Interdisciplinary artist Deanna Bowen is in Vancouver to finish her multi-media exhibit called The Long Doorway, which is currently in post production at Vancouver’s Western Front Society. Based on a CBC program from 1956 and Bowen’s own research into her family history, the exhibit is set to challenge the way visitors see Canada and its race relations.
Co-commissioned by the Contemporary Art Gallery and Mercer Union in Toronto, The Long Doorway is a combination of a reimagined script from a 1956 CBC teledrama and the restaging of a 1964 ABC interview with the Ku Klux Klan’s Imperial Wizard, Robert Shelton.
The script, which was written by Canadian screenwriter Stanley Mann and starred Bowen’s own great uncle, is what Mercer Union describes as a rare dramatic work that deals with black/white race relations in Toronto and in Canada.
“[It’s] a greater thematic about black presence and media representation in Canada,” Bowen says. “All of it is rooted in my family genealogy and Canadian media history.”
Marrying many forms of media, including performances in film, dance and print, Bowen chose these tools because she feels they will help tell the story best. The footage the exhibit is based on is lost to history, but by working from the original script, Bowen has brought it back to life.

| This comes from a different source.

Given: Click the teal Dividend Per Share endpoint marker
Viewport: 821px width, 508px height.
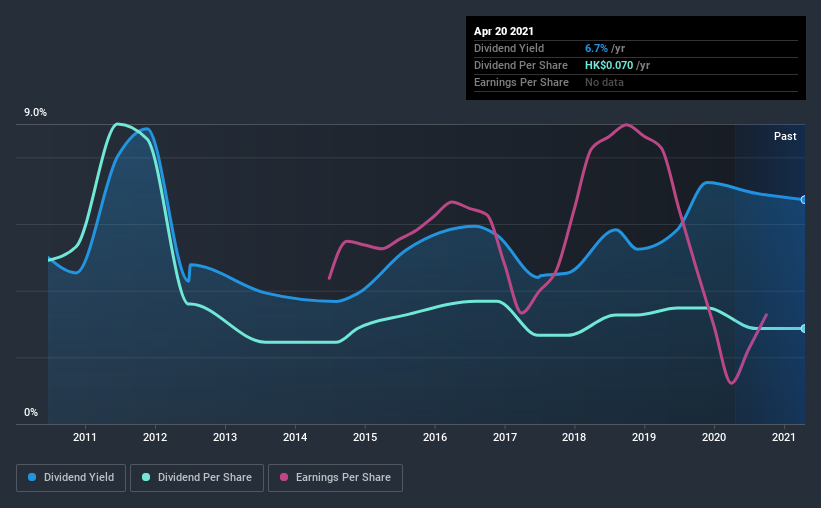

“With black archives, the archive barely exists or it hints at something that happened. A lot of the bigger story is omitted,” she says.
Bowen is also adding a dance performance to her exhibit. Working with Vancouver-based dancers and Toronto’s Seika Boye, she based the piece on an archival recording from the CBC’s Eleanor Collins’ variety show in 1955. Like all of Bowen’s work it has ties to her family.
Collins, known as ‘Vancouver’s first lady of jazz,’ comes from the same all-black community in Northern Alberta that Bowen’s family is from. With the help of Western Front, Bowen will piece these two separate projects into one solo show. The sets from Toronto will be brought to Vancouver and the original live performances will be integrated into the exhibit.
Family ties
Born in Oakland and raised in Vancouver, Bowen grew up with more than an interest in her family history. First it became her passion and then her career. With both her maternal and paternal families rooted in the Deep South of the United States, she was more than familiar with segregation. As her family fled the South and the Ku Klux Klan, they migrated through the Canadian prairies and settled throughout Canada.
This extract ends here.